YOUR ASSIGNMENT
Your answer should be the records again, unchanged in wording and free of images.

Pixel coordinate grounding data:
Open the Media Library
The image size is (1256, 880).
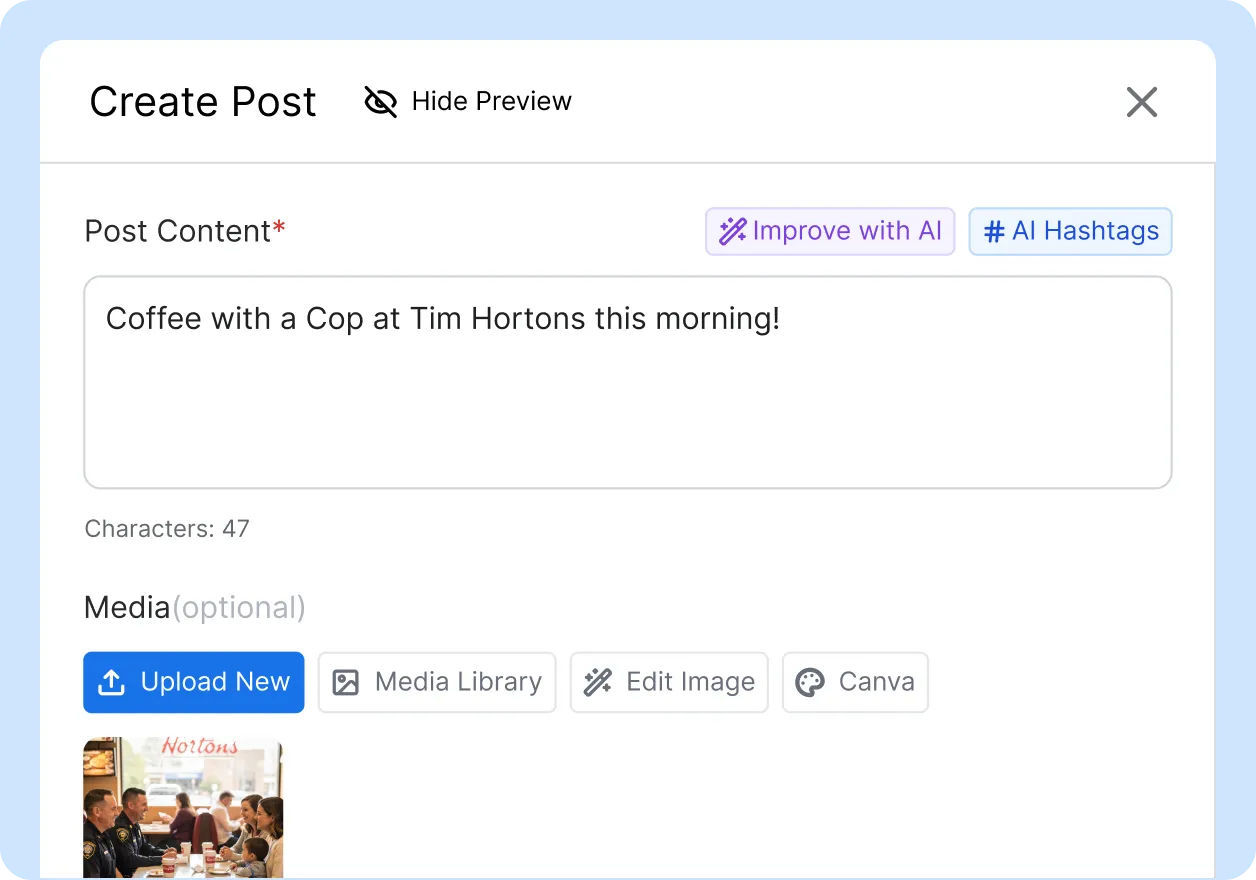[437, 683]
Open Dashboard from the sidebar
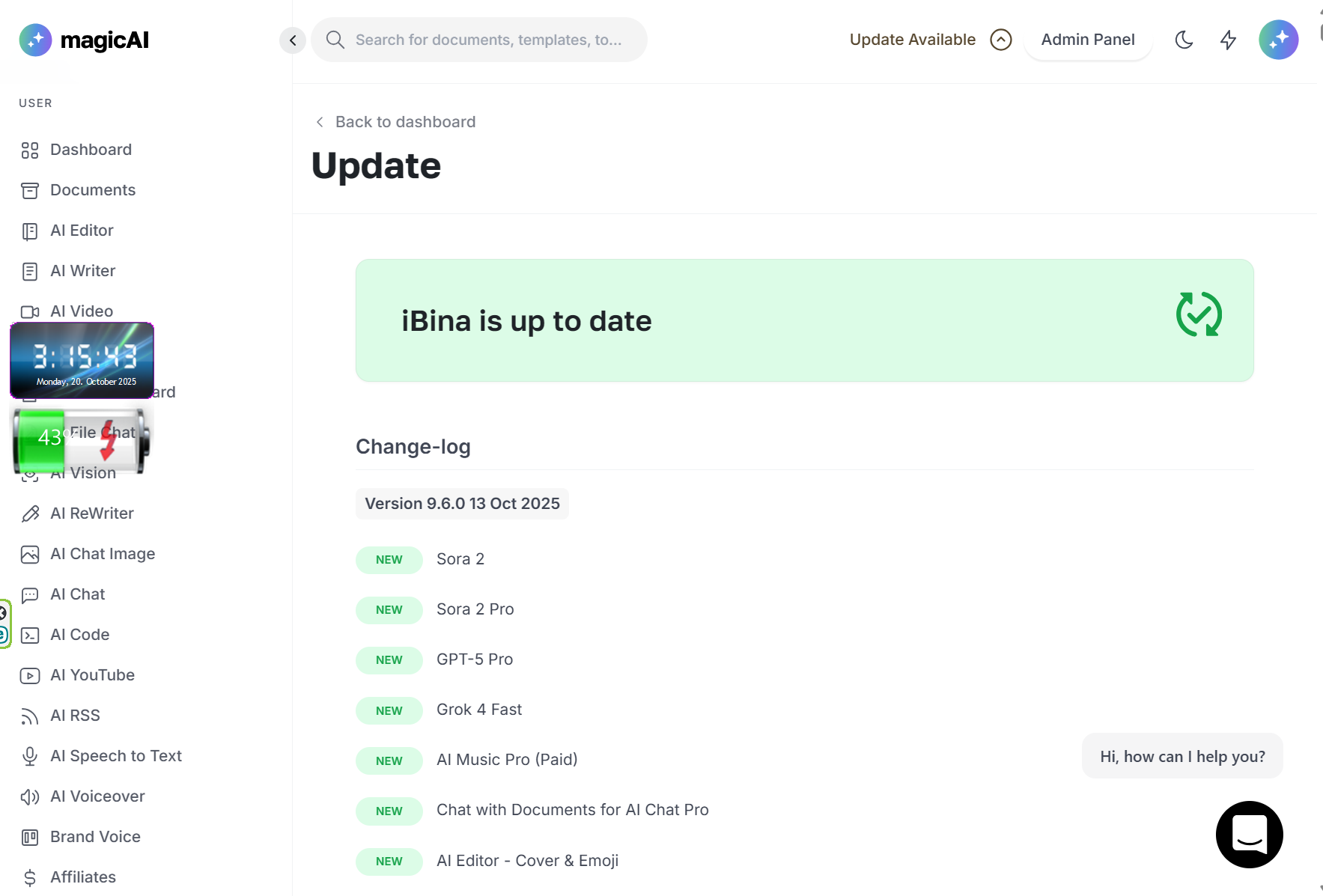The image size is (1323, 896). [x=91, y=150]
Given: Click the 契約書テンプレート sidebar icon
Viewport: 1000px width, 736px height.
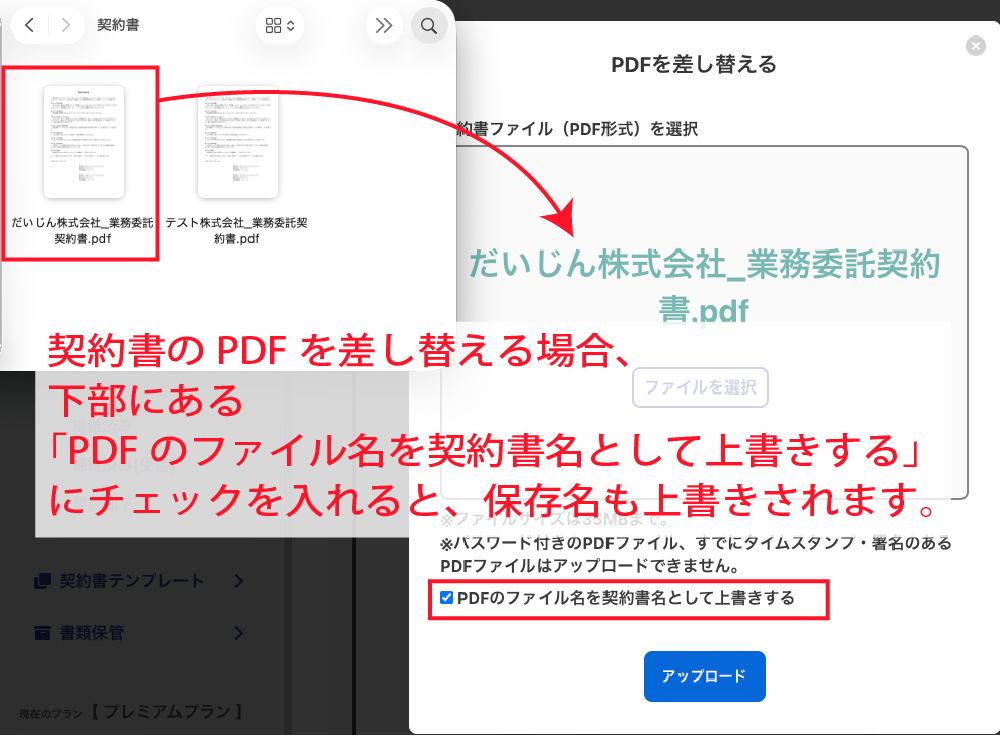Looking at the screenshot, I should [42, 581].
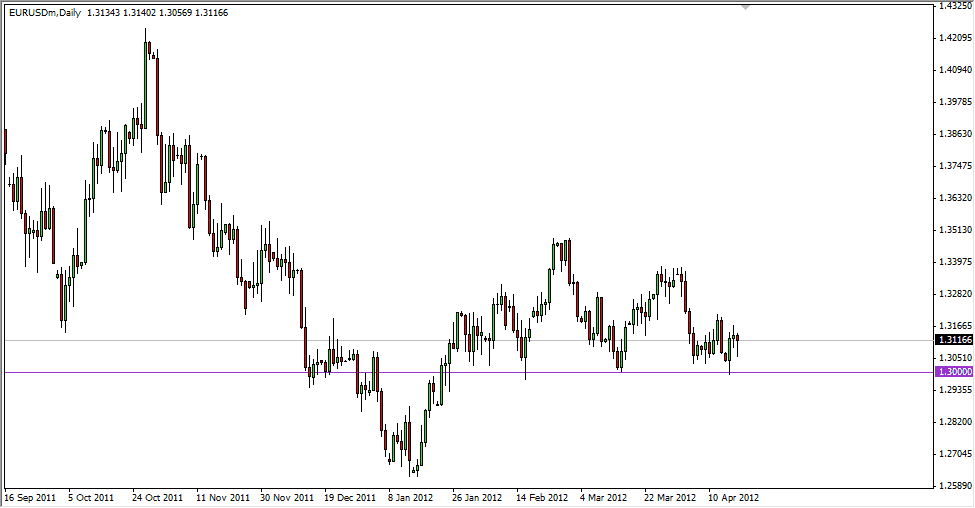975x508 pixels.
Task: Click the EURUSDm,Daily chart title text
Action: point(46,13)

EXERCISE RESPONSE
Open the Media Library
The image size is (1256, 880).
[437, 683]
Open Dashboard from the sidebar
The image size is (1323, 896). [x=91, y=150]
Given: Click the 契約書テンプレート sidebar icon
Viewport: 1000px width, 736px height.
Looking at the screenshot, I should [42, 581].
975x508 pixels.
Task: Click the EURUSDm,Daily chart title text
Action: point(46,13)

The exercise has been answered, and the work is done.